## START Given data

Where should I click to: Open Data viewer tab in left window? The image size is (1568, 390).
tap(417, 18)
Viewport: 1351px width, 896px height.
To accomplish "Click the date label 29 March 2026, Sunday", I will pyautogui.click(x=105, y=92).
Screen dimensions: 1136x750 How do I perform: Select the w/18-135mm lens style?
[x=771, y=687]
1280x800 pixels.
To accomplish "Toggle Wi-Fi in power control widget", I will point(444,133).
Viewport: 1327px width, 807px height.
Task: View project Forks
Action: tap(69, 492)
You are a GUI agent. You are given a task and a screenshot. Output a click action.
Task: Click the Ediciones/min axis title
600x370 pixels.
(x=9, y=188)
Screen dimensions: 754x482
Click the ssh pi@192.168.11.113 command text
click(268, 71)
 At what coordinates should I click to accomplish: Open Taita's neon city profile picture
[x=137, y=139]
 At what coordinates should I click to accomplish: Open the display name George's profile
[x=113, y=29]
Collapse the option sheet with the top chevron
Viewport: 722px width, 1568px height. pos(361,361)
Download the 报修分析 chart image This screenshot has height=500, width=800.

## END Given data

(Short exercise) Set out the listing above, from its first line through the line containing "will pyautogui.click(x=105, y=92).", as a JSON list of strings, one string per line and blank lines omitted.

(Complete response)
[
  "Where should I click to: Open Data viewer tab in left window? The image size is (1568, 390).",
  "tap(417, 18)",
  "Viewport: 1351px width, 896px height.",
  "To accomplish \"Click the date label 29 March 2026, Sunday\", I will pyautogui.click(x=105, y=92)."
]